En dépit de ces projets qui leur tiennent à cœur, Stéphanie et Christian ressentent un malaise. Il y a "un climat" qui les font déchanter et ils ne sont pas les seuls. En effet, à travers des discussions informelles, on entend ici ou là des autochtones et des personnes d'autres régions de France, regretter "une Martinique d’avant, adossée à des valeurs comme le respect".

"La violence, l’intolérance, le racisme…" sont les mots le plus souvent évoqués par celles et ceux qui le vivent mal au quotidien, comme Christian et son épouse. Du coup, "l’envie de partir pour s’installer ailleurs" est prégnante.

J’aime la Martinique, elle représente pour moi, l’enfance heureuse, le bonheur, la famille, les cousins.

Heureux de baigner mes enfants dans la culture, la tradition qui m’a nourri si longuement au goutte-à-goutte.

 

Mais force est de constater que Madinina a subi la mondialisation, du coup, la Martinique est-elle toujours ma Martinique ? 

A l’évidence, NON (…).

 

Que dire de l’accueil reçu par les soignants volontaires venus de toute la France nous prêter main forte, lors du pic de la 4e vague du Covid 19 ? Wow, au secours !
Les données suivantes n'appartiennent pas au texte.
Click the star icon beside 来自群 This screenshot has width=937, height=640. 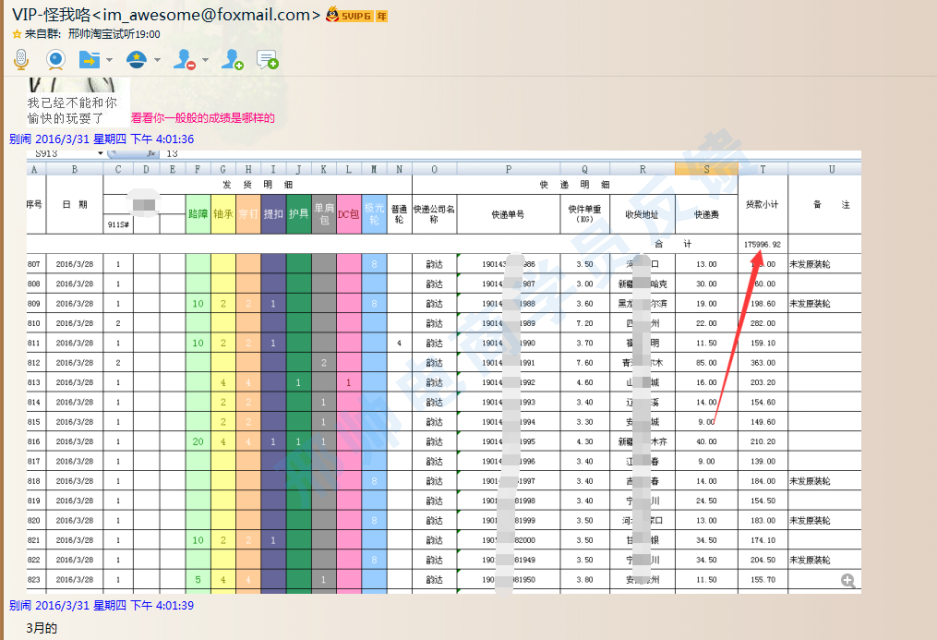17,34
Le "je" l’emporte sur le "nous"

NON, la Martinique n’est absolument plus la même, ou du moins les Martiniquais ne sont plus les mêmes (…).

 

L’évolution et l’individualisme sont passés par là, le "je" l’emporte sur le "nous".

Il y a une dilution des repères traditionnels, on n’écoute plus les aînés.

 

Sur tous les sujets, l’info vient des réseaux sociaux. Influence, prédominance des stéréotypes internationaux, le net, les clips, Netflix… ont plus de poids que le voisin qui vit la même chose que nous.

(Christian)

 

"La mentalité a changé"

 

Les Antillais sont accueillants en général, mais nous avons le sentiment mon époux et moi, que la mentalité a changé au fil du temps…

 

Il y a des comportements surprenants parfois, comme par exemple des gens qui évitent de s’asseoir à mes côtés dans le TCSP que j’emprunte au quotidien pour aller travailler…

 

J’ai aussi été traitée de "sale blanche" au cabinet, où j’observe des regards inquisiteurs parfois, l’air de se demander "ce que je fais là".

(Stéphanie)

 

En dehors de ces actes isolés de racisme, "j’ai rencontré une majorité de gens formidables dans l’île" ajoute Stéphanie. "À l’inverse, il se trouve que mon mari a été beaucoup plus stigmatisé lorsque nous étions à Nice, du fait de sa couleur de peau en tant qu’antillais ".

C'est dans ce contexte que Stéphanie et Christian s’interrogent sur l'avenir. Faut-il rester au pays, ou retourner dans l'hexagone pour y développer la commercialisation du Kombucha en circuit court ? Le couple se donne le temps de la réflexion pour l'instant.